### What you have to do:
Where a line holds the word "target", count it, then give only the total for the entries below.

### Records provided:
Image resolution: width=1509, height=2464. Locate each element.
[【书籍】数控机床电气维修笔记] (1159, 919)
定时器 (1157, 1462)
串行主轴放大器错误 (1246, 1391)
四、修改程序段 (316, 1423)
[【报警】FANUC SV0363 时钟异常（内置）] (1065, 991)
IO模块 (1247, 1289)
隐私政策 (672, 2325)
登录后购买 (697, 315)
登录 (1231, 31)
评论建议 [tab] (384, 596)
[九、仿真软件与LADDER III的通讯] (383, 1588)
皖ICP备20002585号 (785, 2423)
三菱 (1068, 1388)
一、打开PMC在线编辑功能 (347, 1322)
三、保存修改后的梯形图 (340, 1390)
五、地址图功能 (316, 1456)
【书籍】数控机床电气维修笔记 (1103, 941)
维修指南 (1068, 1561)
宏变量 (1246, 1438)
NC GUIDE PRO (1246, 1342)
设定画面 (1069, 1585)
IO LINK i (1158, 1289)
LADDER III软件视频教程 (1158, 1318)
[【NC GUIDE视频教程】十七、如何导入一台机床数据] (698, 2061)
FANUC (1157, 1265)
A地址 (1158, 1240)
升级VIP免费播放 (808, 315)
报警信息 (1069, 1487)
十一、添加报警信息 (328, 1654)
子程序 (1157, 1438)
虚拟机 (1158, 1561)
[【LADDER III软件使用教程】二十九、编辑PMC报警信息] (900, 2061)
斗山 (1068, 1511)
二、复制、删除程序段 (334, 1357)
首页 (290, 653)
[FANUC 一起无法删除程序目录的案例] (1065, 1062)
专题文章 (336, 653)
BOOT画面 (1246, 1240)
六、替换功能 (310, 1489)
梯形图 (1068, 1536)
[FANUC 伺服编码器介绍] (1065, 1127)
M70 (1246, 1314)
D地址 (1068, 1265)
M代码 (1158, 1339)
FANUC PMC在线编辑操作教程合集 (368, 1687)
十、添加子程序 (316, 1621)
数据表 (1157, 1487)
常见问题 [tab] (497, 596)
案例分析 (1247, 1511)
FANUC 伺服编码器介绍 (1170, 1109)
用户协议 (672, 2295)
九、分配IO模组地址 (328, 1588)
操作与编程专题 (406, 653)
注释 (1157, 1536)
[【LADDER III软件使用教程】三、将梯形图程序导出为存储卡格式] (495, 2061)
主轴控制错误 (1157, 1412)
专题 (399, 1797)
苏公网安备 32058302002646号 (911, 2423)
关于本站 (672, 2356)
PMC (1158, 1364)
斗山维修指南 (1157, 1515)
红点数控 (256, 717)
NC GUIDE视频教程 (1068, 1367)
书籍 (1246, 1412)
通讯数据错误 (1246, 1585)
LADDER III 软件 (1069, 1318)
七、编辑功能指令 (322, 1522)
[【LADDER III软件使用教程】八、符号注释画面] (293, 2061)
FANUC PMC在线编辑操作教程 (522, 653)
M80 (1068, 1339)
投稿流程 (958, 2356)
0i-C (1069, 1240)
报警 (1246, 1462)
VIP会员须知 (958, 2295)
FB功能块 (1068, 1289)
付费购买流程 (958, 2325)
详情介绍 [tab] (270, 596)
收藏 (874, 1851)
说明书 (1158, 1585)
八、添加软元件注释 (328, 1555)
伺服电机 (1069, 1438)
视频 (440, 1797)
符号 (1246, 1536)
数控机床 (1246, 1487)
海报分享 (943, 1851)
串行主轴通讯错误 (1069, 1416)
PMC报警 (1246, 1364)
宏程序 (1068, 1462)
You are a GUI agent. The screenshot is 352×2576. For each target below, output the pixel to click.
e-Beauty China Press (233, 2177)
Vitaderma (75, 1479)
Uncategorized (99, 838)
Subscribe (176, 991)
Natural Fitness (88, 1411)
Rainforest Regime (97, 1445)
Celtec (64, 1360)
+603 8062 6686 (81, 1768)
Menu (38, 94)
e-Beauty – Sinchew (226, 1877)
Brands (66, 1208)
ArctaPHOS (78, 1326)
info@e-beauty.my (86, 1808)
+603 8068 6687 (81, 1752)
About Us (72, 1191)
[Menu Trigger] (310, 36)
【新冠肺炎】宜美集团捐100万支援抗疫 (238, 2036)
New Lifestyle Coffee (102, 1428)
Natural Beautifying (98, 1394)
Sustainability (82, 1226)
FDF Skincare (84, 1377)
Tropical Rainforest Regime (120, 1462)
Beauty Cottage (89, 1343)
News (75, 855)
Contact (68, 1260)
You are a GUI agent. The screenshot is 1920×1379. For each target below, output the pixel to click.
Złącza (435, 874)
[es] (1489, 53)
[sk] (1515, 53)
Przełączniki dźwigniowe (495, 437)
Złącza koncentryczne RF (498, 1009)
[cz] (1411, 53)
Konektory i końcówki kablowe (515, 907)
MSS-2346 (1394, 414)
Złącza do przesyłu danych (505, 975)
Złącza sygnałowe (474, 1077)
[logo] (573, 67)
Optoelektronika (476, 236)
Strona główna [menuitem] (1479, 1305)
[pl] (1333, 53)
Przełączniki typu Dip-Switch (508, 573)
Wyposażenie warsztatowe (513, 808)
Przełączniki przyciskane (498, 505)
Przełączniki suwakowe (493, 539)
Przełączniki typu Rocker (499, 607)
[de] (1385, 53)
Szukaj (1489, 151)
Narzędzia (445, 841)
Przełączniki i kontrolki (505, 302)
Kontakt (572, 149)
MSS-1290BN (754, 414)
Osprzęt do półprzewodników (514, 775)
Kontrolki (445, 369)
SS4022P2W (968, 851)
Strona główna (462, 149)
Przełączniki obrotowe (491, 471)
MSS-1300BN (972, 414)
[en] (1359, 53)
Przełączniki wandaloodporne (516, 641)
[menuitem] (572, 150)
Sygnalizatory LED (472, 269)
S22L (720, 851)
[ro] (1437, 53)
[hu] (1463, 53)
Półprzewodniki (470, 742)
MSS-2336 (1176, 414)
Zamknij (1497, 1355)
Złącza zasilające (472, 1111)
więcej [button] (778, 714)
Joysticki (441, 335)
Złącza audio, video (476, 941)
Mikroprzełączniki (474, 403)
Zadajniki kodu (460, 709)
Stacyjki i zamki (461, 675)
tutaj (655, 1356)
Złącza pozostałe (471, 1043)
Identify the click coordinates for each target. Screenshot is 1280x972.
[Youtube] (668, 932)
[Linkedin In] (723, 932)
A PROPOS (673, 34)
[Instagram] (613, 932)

### Task result:
3